While the title of Amie Barrodale’s debut story collection, You Are Having a Good Time, is taken from its epigraph, it also seems a directive from Barrodale to the reader. And, indeed, you will have a good time reading this collection, but you will have an even better time on your second or third read. The flatness of the prose and the disconnection between characters can initially create a distance between the reader and the stories. As you continue reading, though, the echoes within and between the stories build and grow. The sense of surprise—of never knowing where a story is heading—is embedded in every story, and the characters—who are so truly drawn that they seem like people we know or perhaps are even stark reflections of our inner selves—begin to haunt the reader and stay with us long after we have finished reading.
At times, Barrodale’s prose and the way in which she finds dry humor in her characters and their situations is reminiscent of the work of Akhil Sharma. In “Catholic,” the first-person female narrator is discussing a friend:
Lee and I were still friends, for one reason: we often saw each other at Starbucks. We were the only people like us who went to Starbucks. At first we ignored each other. I would have been okay to leave it that way but Lee was a descendant of John Singer Sargent so he had excellent manners.
Her stories also align with Sharma’s in their unflinching look at the ways in which we behave in the world, the often cruel ways we treat one another, and the difficulty of creating a true connection. Like Sharma, Barrodale rarely allows her characters to deeply reflect on their own behavior, but her stories implicitly ask the reader to do just that. Several stories leap ahead in time at the end, and it is in that moment of reflection, that backward gaze at the story’s events from a future place that the meaning of the story begins to click into place.

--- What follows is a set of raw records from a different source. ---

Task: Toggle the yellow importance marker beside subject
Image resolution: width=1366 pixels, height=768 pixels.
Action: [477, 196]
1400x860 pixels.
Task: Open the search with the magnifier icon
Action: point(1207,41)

There are also moments that remind the reader of Chris Kraus, Ben Lerner and others working in the sub-genre of autofiction. In “Catholic,” the first person narrator, who is in a relationship with a drummer, is unnamed until late in the story when she writes the drummer to tell him that her guru has given her a name. The drummer responds “No more Amie?” and we are made suddenly aware that this might, in fact, be autofiction. In “Mynahs,” two poets initially meet in John Berryman’s workshop; William Shawn is mentioned later. These insertions of real people into the stories highlight the ways in which the stories feel real and true; even when situations and characters seem somewhat farfetched, we believe them because of the strong authorial voice and the constant grounding in the real world.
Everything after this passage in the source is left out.